Unlike the other film, though, Dead Waves' curse doesn't seem to simply spread by random chance. Those infected create a vector for it through their own guilt - either the very real guilt suffered by the main protagonist and his antithesis, or the feelings of guilt and self-loathing associated with depression. Depression is, itself, a major theme in the film, as is mental illness as a general topic. While I hesitate to say whether it addressed it well or poorly, as I'm not a native of the culture for whom the movie was made, I will say that some of the images and themes in the film may be problematic or upsetting for those who deal with depression and suicidal ideation, as a warning.

Although the curse in Dead Waves infects us through our guilt, the vector by which it is transmitted is much more mundane - radio waves, specifically those used in television, transmit the titular "dead waves", creating the conditions by which the curse spreads. As in Ringu and Kairo (and other films such as Speak to the Dead in Japan or Are you there? in China), the symbolic link between the ephemeral nature of the way in which modern society communicates and the supernatural is a strong thematic element.

What I realized as I was watching this film, though, has less to do with the specifics of the supernatural disease and more to do with one of the cornerstones of "why am I doing these reviews?", and that's because of my firm belief in the universal nature of horror. Both in talking about Dead Waves and the previous film, Cursed, I discussed the idea of a supernatural curse that attacks indiscriminately, infecting those around it like a disease, in the specific context of Japanese culture, and it's certainly valid to consider that the specific expression found in those and other films wouldn't exist outside that culture's specific mix of germaphobia, social constructs and concepts of religious or spiritual purity.

That being said, however, the idea of an indiscriminate curse or evil that attacks based not on who you are or what you've done, but simply because you filled certain conditions, is not unique to Japan, or even to other cultures in east Asia. Jason doesn't care that the counselors he kills aren't the ones that allowed him to die all those years ago, and Michael Meyers doesn't stop killing once his family members are dead - he targets anyone who sets foot in his family home. Going back even further, fairy tales about people who encounter terrible curses for breaking obscure laws or crossing hidden boundaries are universal throughout European culture, and the idea of spiritual pollution isn't that far behind it.

When addressing horror as a genre of film or literature, I feel it's important to keep in mind that while culture is a part of what informs the writer's mind (the filter as Stephen King put it in his wonderful essays on writing), the tools of horror - or, rather, its roots - are universal. It can be strange, perhaps, to say that horror can bring people together, but fear and the need to confront and understand it are concepts that are universal to the human condition as we understand it.

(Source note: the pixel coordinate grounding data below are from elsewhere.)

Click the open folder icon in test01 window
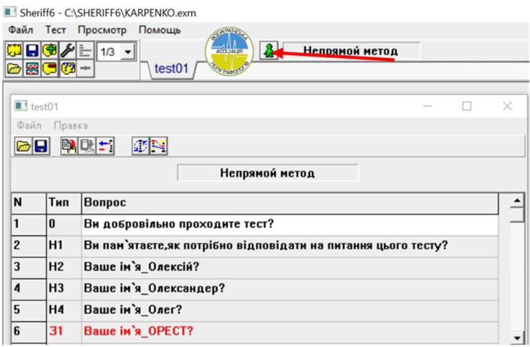 23,146
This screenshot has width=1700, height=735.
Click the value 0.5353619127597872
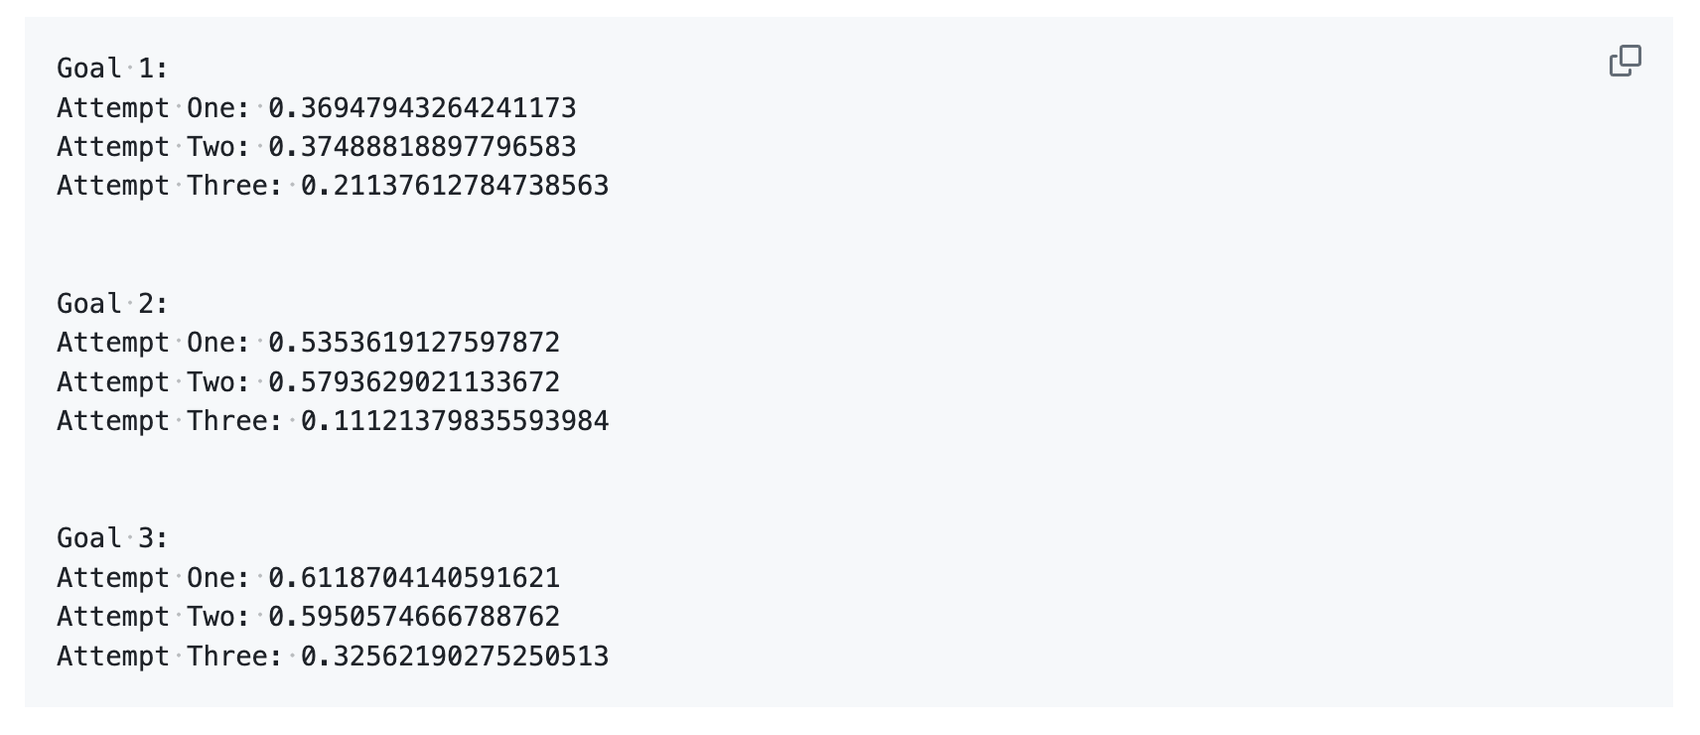[x=414, y=343]

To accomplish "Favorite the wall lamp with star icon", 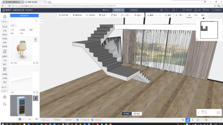I will (34, 63).
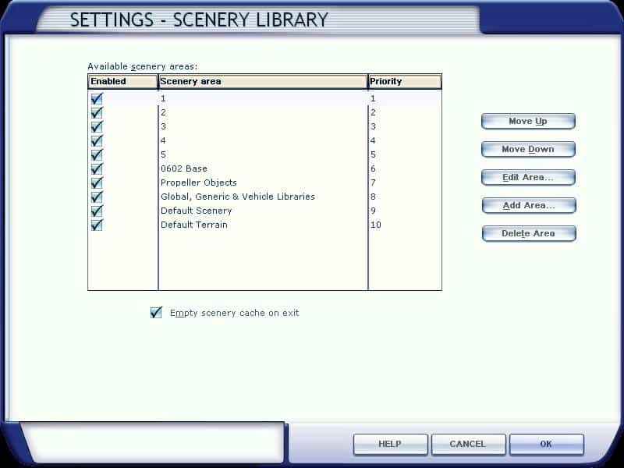Toggle Empty scenery cache on exit
Image resolution: width=624 pixels, height=468 pixels.
[x=156, y=313]
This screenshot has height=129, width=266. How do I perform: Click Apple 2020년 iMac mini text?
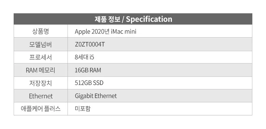coord(105,32)
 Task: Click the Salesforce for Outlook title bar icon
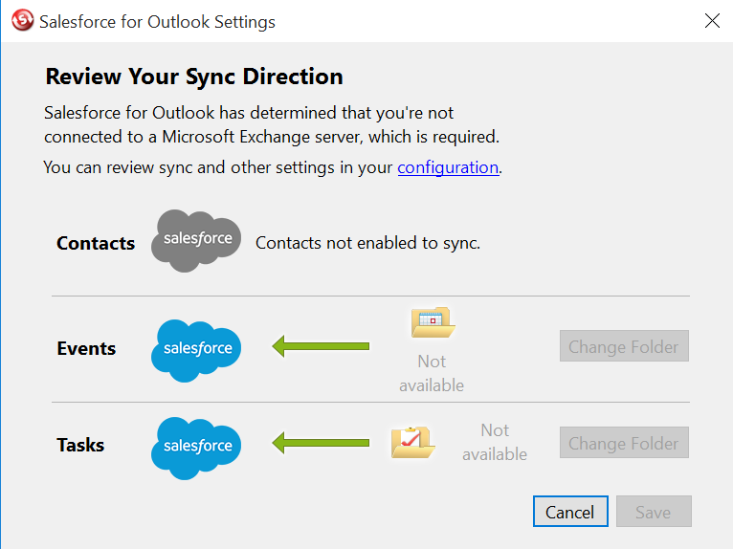22,21

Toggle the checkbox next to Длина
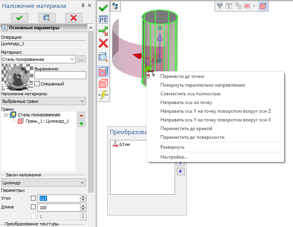pos(33,207)
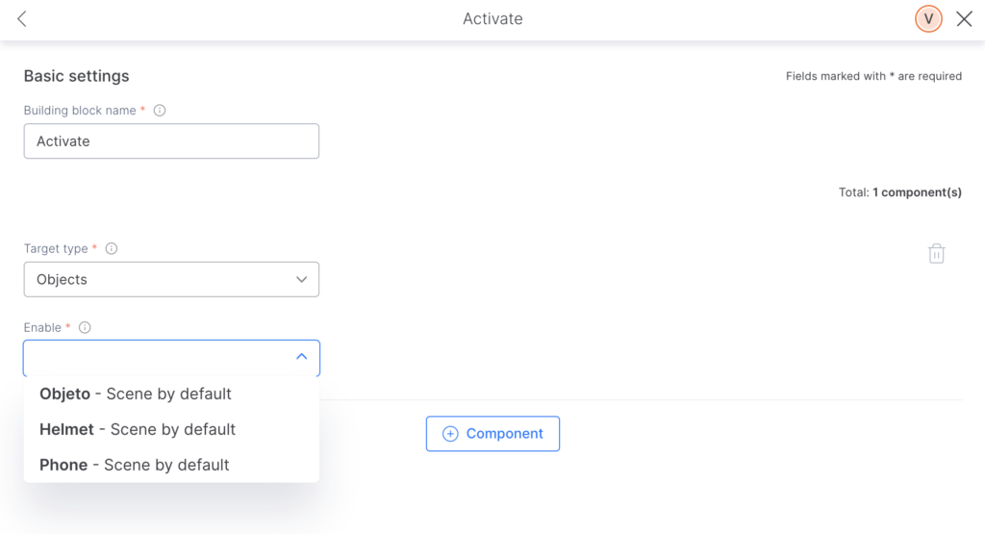Expand Target type using its chevron
Viewport: 985px width, 534px height.
pos(301,280)
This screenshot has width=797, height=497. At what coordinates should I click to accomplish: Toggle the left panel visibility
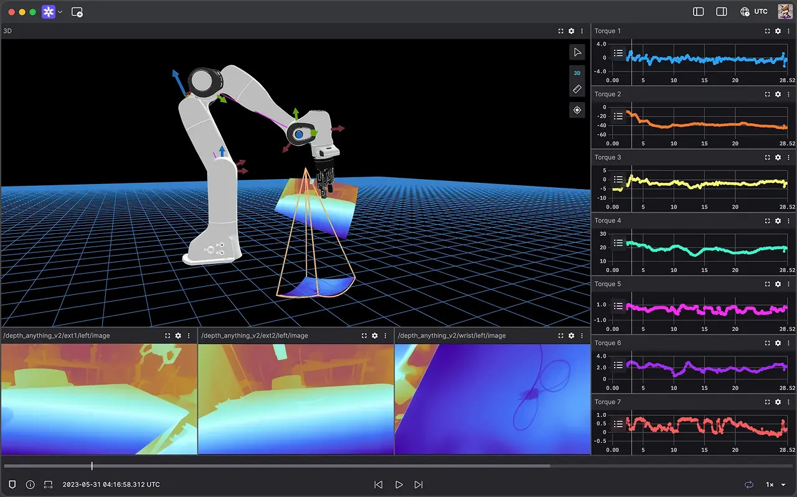pos(698,11)
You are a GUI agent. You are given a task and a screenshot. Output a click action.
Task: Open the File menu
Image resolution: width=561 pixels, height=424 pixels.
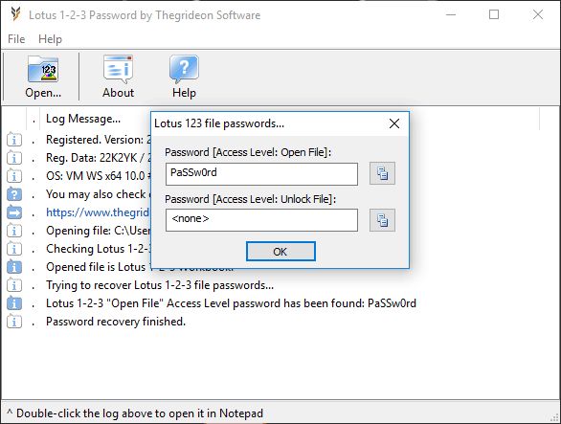click(16, 38)
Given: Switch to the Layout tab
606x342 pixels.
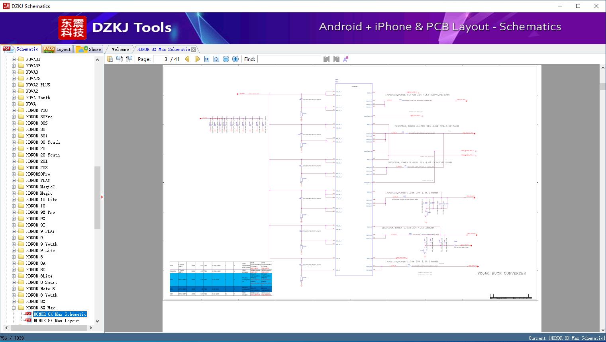Looking at the screenshot, I should [57, 49].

As we go forward and explore more of the excellent films (and some that are simply so bad they're good), I'll continue to talk about how they relate to the cultures that produce them, but for this film, I think the important takeaway - for myself at least - was that the things we fear are universal. The protagonist of Dead Waves forgot this - he allowed his own concerns to cloud his empathy for those around him, and in the end suffered for it even though he tried to make amends, and the startling lack of empathy he showed right until the very end was perhaps the scariest part of the entire experience.